Como sabemos, todos los que hacen bien su trabajo en el mundo son invisibles. Y el mundo está sostenido por estas personas anónimas, no por los charlatanes que aparecen en los medios como payasos de los poderes concentrados de turno. El poema continúa; en la sección cuatro dice: “Todo esto contenía/ mi pequeño jardín/ Era un pedazo/ de tierra custodiado/ día y tarde por una verja (…) Es cierto, no lo niego/ Las paredes se caían/ y las puertas no cerraban/ totalmente/ Pero mataron mi casa/ mi dormitorio con su/ alta ventana mañanera”. Si un poema es bueno, el poeta consigue otorgarle dignidad y permite que los lectores entremos en él a buscar nuestra propia experiencia. Si un poeta es bueno, permite a veces que el poema diga cosas que él en un principio no había querido decir, no sujeta al poema a su voluntad sino que lo deja crecer interiormente.

#### BLOQUE DE DATOS:
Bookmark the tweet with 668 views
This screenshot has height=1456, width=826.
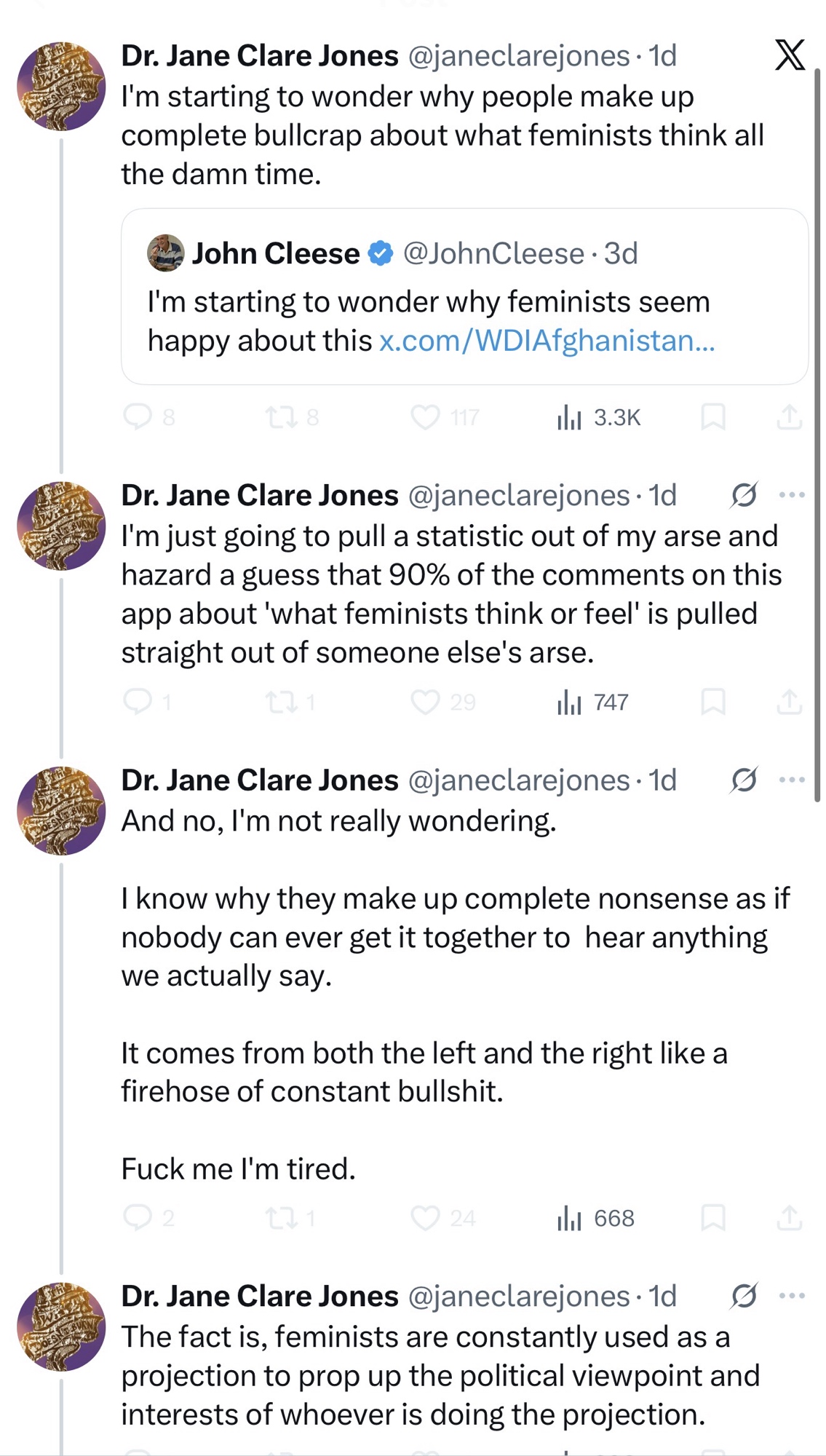click(712, 1218)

#### REQUISITOS:
a - Resume el texto citado en dos oraciones.
b - Escribe sin cambios el fragmento del texto citado que empieza en las palabras "Como sabemos, todos" y termina después de "deja crecer interiormente.".
El listado es material aparte del texto citado.

#### RESPUESTAS DEL EJERCICIO:
a - El texto citado sostiene que quienes hacen bien su trabajo son invisibles y que el mundo lo sostienen esas personas anónimas, no los charlatanes de los medios, y reproduce la sección cuatro de un poema sobre un pequeño jardín y una casa que mataron. Agrega que un buen poema tiene dignidad y deja que los lectores busquen en él su propia experiencia, y que un buen poeta no sujeta el poema a su voluntad, sino que lo deja crecer interiormente.

b -
Como sabemos, todos los que hacen bien su trabajo en el mundo son invisibles. Y el mundo está sostenido por estas personas anónimas, no por los charlatanes que aparecen en los medios como payasos de los poderes concentrados de turno. El poema continúa; en la sección cuatro dice: “Todo esto contenía/ mi pequeño jardín/ Era un pedazo/ de tierra custodiado/ día y tarde por una verja (…) Es cierto, no lo niego/ Las paredes se caían/ y las puertas no cerraban/ totalmente/ Pero mataron mi casa/ mi dormitorio con su/ alta ventana mañanera”. Si un poema es bueno, el poeta consigue otorgarle dignidad y permite que los lectores entremos en él a buscar nuestra propia experiencia. Si un poeta es bueno, permite a veces que el poema diga cosas que él en un principio no había querido decir, no sujeta al poema a su voluntad sino que lo deja crecer interiormente.